Assis dans son préfabriqué, Meir Goldmintz contemple la vue sur les collines environnantes. Pour cet enseignant, le retour à Sa-Nur, minuscule colonie surplombant des villages palestiniens, représente l’aboutissement d’un rêve vieux de deux décennies. Ce lieu, démantelé lors du retrait israélien de Gaza en 2005, a été rouvert à l’initiative des autorités, une décision que les détracteurs de la colonisation jugent comme un recul majeur pour la perspective d’un État palestinien. Pour les résidents, il s’agit au contraire d’une rectification historique.

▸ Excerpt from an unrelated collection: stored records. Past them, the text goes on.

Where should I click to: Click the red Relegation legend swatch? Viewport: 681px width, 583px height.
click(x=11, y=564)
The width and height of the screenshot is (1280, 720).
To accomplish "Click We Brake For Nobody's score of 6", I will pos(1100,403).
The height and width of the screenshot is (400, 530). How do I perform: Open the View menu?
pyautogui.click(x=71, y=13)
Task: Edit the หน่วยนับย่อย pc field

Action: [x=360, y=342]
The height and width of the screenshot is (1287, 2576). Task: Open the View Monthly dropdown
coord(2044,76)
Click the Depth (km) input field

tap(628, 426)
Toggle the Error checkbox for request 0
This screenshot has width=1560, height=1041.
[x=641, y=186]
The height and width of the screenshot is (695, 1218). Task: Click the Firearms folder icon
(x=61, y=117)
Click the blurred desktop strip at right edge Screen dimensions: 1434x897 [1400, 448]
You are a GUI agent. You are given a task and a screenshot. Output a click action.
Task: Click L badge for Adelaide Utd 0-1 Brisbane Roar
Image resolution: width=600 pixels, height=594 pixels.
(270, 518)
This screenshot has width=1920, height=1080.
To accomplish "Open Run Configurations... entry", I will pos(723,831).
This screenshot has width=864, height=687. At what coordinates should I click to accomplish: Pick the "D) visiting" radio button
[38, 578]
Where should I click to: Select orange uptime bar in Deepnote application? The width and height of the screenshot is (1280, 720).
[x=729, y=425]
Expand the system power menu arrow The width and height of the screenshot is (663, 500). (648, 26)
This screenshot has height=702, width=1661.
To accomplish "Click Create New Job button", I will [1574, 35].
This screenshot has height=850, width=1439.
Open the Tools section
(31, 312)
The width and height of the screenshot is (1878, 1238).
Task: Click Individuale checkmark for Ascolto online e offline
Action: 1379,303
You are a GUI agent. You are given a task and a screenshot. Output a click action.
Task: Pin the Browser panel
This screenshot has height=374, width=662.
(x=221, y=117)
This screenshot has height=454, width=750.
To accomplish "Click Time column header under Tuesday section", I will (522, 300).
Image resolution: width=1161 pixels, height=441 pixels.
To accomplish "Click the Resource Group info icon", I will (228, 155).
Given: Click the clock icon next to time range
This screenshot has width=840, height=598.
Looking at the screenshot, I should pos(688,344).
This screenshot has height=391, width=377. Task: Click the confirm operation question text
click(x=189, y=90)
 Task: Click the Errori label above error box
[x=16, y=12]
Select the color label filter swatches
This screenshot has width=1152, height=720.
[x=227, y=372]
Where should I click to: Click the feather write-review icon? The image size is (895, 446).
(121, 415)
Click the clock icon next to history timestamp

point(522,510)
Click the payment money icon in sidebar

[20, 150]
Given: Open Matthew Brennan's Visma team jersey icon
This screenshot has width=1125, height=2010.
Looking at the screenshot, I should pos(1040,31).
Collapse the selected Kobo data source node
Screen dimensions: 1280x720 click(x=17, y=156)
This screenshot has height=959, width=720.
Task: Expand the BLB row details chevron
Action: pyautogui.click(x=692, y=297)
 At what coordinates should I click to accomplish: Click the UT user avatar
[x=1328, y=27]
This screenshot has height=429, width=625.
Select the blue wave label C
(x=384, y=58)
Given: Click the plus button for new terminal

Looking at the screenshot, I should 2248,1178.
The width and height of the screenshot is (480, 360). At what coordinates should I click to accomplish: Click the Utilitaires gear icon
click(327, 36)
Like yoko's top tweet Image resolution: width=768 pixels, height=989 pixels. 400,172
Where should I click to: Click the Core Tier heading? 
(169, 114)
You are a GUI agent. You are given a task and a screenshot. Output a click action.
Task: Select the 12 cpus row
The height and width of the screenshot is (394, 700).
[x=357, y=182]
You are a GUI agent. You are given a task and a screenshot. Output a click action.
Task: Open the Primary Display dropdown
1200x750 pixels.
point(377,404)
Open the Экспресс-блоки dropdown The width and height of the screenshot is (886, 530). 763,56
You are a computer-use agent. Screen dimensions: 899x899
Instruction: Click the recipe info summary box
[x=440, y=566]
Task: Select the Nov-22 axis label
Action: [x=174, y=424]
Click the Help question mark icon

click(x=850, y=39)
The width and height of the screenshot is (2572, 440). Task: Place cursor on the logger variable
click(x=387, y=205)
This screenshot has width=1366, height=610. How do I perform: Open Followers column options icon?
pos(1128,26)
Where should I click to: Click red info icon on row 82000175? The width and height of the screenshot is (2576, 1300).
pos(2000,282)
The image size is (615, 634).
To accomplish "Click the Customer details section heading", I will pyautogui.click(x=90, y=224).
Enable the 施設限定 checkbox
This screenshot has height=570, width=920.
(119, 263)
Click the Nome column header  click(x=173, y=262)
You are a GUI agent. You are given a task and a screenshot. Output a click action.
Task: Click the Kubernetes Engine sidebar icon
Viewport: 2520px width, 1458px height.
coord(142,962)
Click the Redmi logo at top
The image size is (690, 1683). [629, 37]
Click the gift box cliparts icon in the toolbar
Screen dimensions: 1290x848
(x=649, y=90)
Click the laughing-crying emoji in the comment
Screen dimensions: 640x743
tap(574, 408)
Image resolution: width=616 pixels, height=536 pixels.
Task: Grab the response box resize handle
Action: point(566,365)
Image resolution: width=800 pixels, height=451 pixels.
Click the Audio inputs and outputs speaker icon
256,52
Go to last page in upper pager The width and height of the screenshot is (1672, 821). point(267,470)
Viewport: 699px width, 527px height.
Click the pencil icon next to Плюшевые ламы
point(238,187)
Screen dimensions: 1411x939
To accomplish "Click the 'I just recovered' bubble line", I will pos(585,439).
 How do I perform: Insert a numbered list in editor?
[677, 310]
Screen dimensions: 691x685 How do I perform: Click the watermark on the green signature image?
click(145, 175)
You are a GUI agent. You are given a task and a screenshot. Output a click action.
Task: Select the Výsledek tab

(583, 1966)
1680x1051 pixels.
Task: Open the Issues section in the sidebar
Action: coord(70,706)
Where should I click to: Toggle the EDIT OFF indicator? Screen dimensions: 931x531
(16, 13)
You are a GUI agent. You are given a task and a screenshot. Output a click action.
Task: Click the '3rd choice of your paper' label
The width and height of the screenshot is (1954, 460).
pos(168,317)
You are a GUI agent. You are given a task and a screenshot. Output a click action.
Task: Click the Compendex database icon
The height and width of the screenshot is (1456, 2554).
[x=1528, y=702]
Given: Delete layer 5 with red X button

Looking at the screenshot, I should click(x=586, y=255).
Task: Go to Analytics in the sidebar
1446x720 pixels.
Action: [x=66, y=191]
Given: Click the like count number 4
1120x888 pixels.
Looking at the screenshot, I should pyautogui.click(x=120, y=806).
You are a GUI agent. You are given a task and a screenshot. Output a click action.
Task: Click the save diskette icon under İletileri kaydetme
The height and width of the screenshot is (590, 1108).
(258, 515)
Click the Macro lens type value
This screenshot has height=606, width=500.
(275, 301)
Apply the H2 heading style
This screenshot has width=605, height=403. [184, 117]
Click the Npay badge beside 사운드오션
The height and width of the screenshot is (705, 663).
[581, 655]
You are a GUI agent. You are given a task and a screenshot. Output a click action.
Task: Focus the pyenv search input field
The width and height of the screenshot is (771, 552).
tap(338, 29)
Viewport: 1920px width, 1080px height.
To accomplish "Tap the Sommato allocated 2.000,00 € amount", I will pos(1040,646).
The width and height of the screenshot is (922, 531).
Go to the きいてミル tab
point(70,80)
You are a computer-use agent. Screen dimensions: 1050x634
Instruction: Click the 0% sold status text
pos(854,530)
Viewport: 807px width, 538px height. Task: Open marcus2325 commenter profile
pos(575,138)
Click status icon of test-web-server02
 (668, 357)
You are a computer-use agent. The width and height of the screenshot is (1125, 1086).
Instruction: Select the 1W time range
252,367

Lors de la cérémonie de réinstallation en avril, le ministre d’extrême droite Bezalel Smotrich avait salué ce retour comme un acte fondateur. Meir Goldmintz, qui n’avait jamais vécu ici auparavant, a participé aux mobilisations des colons les plus radicaux, convaincus de la nécessité d’un grand Israël sans place pour les Palestiniens. Il partage désormais ce lieu avec des figures influentes du mouvement, comme Yossi Dagan, président du Conseil des colonies du nord de la Cisjordanie.

L’installation en est encore à ses débuts. Des ouvriers s’affairent autour des poteaux électriques, tandis qu’un bulldozer creuse le terrain. Une route goudronnée longe une dizaine de bungalows blancs, devant lesquels traînent vélos d’enfants, linge séchant au soleil et hamac. L’intérieur est spartiate, avec une superficie de 90 mètres carrés, bien moindre que l’ancien logement de Meir Goldmintz dans une autre colonie. Il y vit avec sa femme et sept de ses huit enfants, dans un décor où livres religieux et piano sous bâche plastique voisinent.

De la fenêtre, la vue embrasse des maisons beiges et des champs d’oliviers. Pour Meir Goldmintz, ces villages arabes n’ont pas leur place sur une terre qu’il considère comme exclusivement juive. Les Palestiniens répondent par des graffitis en arabe sur les murs d’un bâtiment abandonné, promettant que la résistance reviendra.

La Cisjordanie, où vivent plus de 500 000 Israéliens au milieu de trois millions de Palestiniens, n’a cessé de voir le nombre de colonies approuvées augmenter ces dernières années. Selon l’ONG Peace Now, seules trois avaient été validées entre 2013 et 2022, contre 54 en 2025 et déjà 34 en 2026. Bezalel Smotrich avait résumé la situation en affirmant que ce retour enterrait l’idée d’un État palestinien.

Meir Goldmintz assure que les relations avec les habitants des environs sont paisibles, citant l’aide de jeunes Palestiniens lors d’un embouteillage. Mais une vidéo filmée peu après la visite de l’AFP raconte une tout autre histoire. Dans le cimetière du village d’al-Asaasa, en contrebas de la colonie, des hommes portent un corps vers la sortie, tandis que des colons armés et des soldats israéliens observent la scène. Le défunt est un vieil homme décédé ce jour-là. Son fils, Mohammad Asaasa, raconte que les colons ont provoqué les villageois pendant l’enterrement, puis sont revenus creuser la tombe pour tenter de déterrer le corps. L’armée israélienne a condamné ces actes, affirmant avoir confisqué les outils des colons et rappelé l’importance de la dignité des vivants et des morts. Mohammad Asaasa a finalement réenterré son père ailleurs.